[I18n-sig] JapaneseCodecs 1.1 with ISO-2022-JP codec
Sat, 25 Nov 2000 05:19:25 +0900
* Martin v. Loewis:
| > In addition, the ReadStream classes for all encodings are
| > improved so that read(), readline() and readlines() do not
| > return an empty string unless an EOF is reached.
| Does readline() correctly deal with line breaks under all
| circumstances? In some encodings, detecting line breaking is more
| difficult than looking for a CR or LF byte; e.g. in UCS-2, you need to
| consume two bytes for a line break, and a CR byte may be part of a
| two-byte code that doesn't represent a line break.
| Perhaps your encodings "play nicely" here?
Hmm, I'm not sure...
ReadStream.read() does not anything on CR and LF characters.

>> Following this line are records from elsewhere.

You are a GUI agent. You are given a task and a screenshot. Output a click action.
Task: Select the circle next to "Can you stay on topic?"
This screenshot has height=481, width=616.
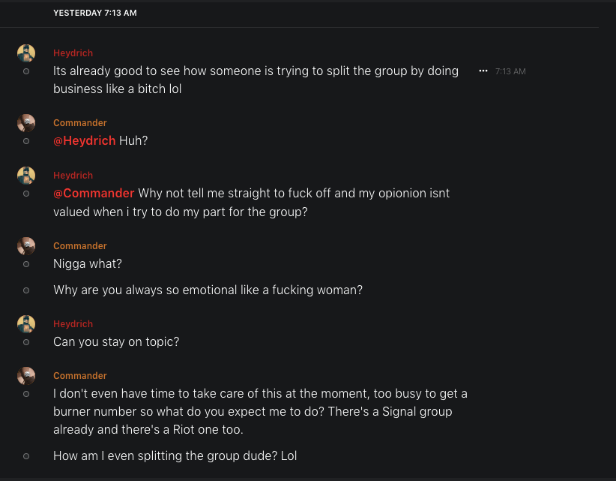coord(26,342)
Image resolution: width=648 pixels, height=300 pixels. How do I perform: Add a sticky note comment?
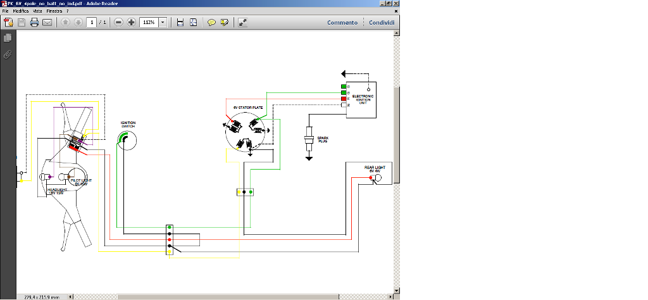212,22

It converts a byte sequence in a native encoding into Unicode
characters using unicode(buffer, "ascii"). I don't think this
ReadStream.readline() reads lines by calling readline() of
the underlying stream object, and converts them into Unicode
objects. Therefore, line breaking is done in the layer of
native encodings. I believe it works well for at least the
three Japanese encodings.
However, ReadStream.readlines() reads a Unicode character
sequence by calling ReadStream.read() internally, and breaks it
into a set of lines by looking for a CR. Is there a case that
this does not work?
KAJIYAMA, Tamito <email@example.com>